• **WHAT TO PRODUCE**
Reproduce every one of the records below word for word, from the first line through the last, with no changes.

• **LISTED ENTRIES**
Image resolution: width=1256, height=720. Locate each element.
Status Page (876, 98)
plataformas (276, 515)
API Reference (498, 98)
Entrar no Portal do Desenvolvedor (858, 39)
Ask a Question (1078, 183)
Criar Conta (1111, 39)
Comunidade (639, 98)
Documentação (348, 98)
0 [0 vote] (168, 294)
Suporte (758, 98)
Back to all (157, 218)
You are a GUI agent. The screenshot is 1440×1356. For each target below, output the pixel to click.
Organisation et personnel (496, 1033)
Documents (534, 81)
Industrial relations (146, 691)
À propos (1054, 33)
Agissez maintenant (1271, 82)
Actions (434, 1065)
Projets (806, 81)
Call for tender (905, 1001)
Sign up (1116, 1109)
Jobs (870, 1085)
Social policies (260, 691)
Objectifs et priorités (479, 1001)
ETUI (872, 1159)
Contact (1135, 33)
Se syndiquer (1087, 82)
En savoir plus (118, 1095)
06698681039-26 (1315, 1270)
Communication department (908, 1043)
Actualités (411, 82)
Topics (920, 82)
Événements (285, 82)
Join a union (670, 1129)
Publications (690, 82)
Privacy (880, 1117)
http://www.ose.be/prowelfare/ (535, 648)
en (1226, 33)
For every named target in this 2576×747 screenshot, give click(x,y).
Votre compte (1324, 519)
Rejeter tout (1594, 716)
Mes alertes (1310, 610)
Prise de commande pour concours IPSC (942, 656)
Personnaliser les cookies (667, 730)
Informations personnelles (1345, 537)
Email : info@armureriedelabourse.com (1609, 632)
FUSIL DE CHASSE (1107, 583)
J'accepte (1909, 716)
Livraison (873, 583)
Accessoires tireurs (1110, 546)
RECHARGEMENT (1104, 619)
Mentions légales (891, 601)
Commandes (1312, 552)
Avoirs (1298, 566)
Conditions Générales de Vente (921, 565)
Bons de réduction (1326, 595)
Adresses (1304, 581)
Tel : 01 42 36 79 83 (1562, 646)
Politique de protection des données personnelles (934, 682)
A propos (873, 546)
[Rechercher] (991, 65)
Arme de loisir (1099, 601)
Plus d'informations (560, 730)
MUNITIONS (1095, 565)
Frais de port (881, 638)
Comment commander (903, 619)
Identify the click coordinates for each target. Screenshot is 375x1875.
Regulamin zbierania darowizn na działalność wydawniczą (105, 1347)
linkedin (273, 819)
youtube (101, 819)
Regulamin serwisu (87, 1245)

• **ANSWER TO THIS EXERCISE**
Image resolution: width=1256, height=720. Locate each element.
Status Page (876, 98)
plataformas (276, 515)
API Reference (498, 98)
Entrar no Portal do Desenvolvedor (858, 39)
Ask a Question (1078, 183)
Criar Conta (1111, 39)
Comunidade (639, 98)
Documentação (348, 98)
0 [0 vote] (168, 294)
Suporte (758, 98)
Back to all (157, 218)
You are a GUI agent. The screenshot is 1440×1356. For each target below, output the pixel to click.
Organisation et personnel (496, 1033)
Documents (534, 81)
Industrial relations (146, 691)
À propos (1054, 33)
Agissez maintenant (1271, 82)
Actions (434, 1065)
Projets (806, 81)
Call for tender (905, 1001)
Sign up (1116, 1109)
Jobs (870, 1085)
Social policies (260, 691)
Objectifs et priorités (479, 1001)
ETUI (872, 1159)
Contact (1135, 33)
Se syndiquer (1087, 82)
En savoir plus (118, 1095)
06698681039-26 (1315, 1270)
Communication department (908, 1043)
Actualités (411, 82)
Topics (920, 82)
Événements (285, 82)
Join a union (670, 1129)
Publications (690, 82)
Privacy (880, 1117)
http://www.ose.be/prowelfare/ (535, 648)
en (1226, 33)
For every named target in this 2576×747 screenshot, give click(x,y).
Votre compte (1324, 519)
Rejeter tout (1594, 716)
Mes alertes (1310, 610)
Prise de commande pour concours IPSC (942, 656)
Personnaliser les cookies (667, 730)
Informations personnelles (1345, 537)
Email : info@armureriedelabourse.com (1609, 632)
FUSIL DE CHASSE (1107, 583)
J'accepte (1909, 716)
Livraison (873, 583)
Accessoires tireurs (1110, 546)
RECHARGEMENT (1104, 619)
Mentions légales (891, 601)
Commandes (1312, 552)
Avoirs (1298, 566)
Conditions Générales de Vente (921, 565)
Bons de réduction (1326, 595)
Adresses (1304, 581)
Tel : 01 42 36 79 83 (1562, 646)
Politique de protection des données personnelles (934, 682)
A propos (873, 546)
[Rechercher] (991, 65)
Arme de loisir (1099, 601)
Plus d'informations (560, 730)
MUNITIONS (1095, 565)
Frais de port (881, 638)
Comment commander (903, 619)
Identify the click coordinates for each target. Screenshot is 375x1875.
Regulamin zbierania darowizn na działalność wydawniczą (105, 1347)
linkedin (273, 819)
youtube (101, 819)
Regulamin serwisu (87, 1245)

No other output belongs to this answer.